┏━━
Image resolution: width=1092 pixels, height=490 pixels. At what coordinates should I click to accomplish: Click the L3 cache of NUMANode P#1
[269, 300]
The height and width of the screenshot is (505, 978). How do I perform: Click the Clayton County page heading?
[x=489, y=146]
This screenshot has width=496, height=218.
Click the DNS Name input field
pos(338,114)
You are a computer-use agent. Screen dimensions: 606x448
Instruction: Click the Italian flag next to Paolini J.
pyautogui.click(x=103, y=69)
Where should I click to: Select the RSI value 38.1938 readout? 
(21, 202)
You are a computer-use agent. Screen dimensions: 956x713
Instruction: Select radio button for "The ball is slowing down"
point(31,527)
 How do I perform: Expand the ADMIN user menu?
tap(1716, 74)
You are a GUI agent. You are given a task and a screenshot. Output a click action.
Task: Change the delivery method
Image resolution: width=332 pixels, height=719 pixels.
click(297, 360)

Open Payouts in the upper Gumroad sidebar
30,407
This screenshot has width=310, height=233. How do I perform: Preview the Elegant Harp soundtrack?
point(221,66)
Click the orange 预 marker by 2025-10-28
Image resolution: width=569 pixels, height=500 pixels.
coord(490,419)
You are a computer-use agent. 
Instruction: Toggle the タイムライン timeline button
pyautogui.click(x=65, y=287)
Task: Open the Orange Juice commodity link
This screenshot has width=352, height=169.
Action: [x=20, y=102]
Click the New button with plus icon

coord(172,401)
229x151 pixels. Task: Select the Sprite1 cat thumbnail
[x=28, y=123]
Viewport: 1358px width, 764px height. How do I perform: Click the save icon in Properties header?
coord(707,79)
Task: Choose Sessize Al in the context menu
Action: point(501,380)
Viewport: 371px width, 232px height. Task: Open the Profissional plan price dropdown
┗━━
§ Exercise: Copy the material above from its first line through the line containing "coord(490,419)", keeping every request, and shift each coordinate in the answers by adding 56 to it.

§ Exercise answer:
Image resolution: width=1092 pixels, height=490 pixels. At what coordinates should I click to accomplish: Click the L3 cache of NUMANode P#1
[325, 356]
The height and width of the screenshot is (505, 978). How do I perform: Click the Clayton County page heading?
[x=545, y=202]
This screenshot has width=496, height=218.
Click the DNS Name input field
pos(394,170)
You are a computer-use agent. Screen dimensions: 606x448
Instruction: Click the Italian flag next to Paolini J.
pyautogui.click(x=159, y=125)
Where should I click to: Select the RSI value 38.1938 readout? 
(77, 258)
You are a computer-use agent. Screen dimensions: 956x713
Instruction: Select radio button for "The ball is slowing down"
point(87,583)
 How do I perform: Expand the ADMIN user menu?
tap(1772, 130)
You are a GUI agent. You are given a task and a screenshot. Output a click action.
Task: Change the delivery method
Image resolution: width=332 pixels, height=719 pixels.
click(353, 416)

Open Payouts in the upper Gumroad sidebar
86,463
This screenshot has width=310, height=233. How do I perform: Preview the Elegant Harp soundtrack?
point(277,122)
Click the orange 预 marker by 2025-10-28
Image resolution: width=569 pixels, height=500 pixels.
coord(546,475)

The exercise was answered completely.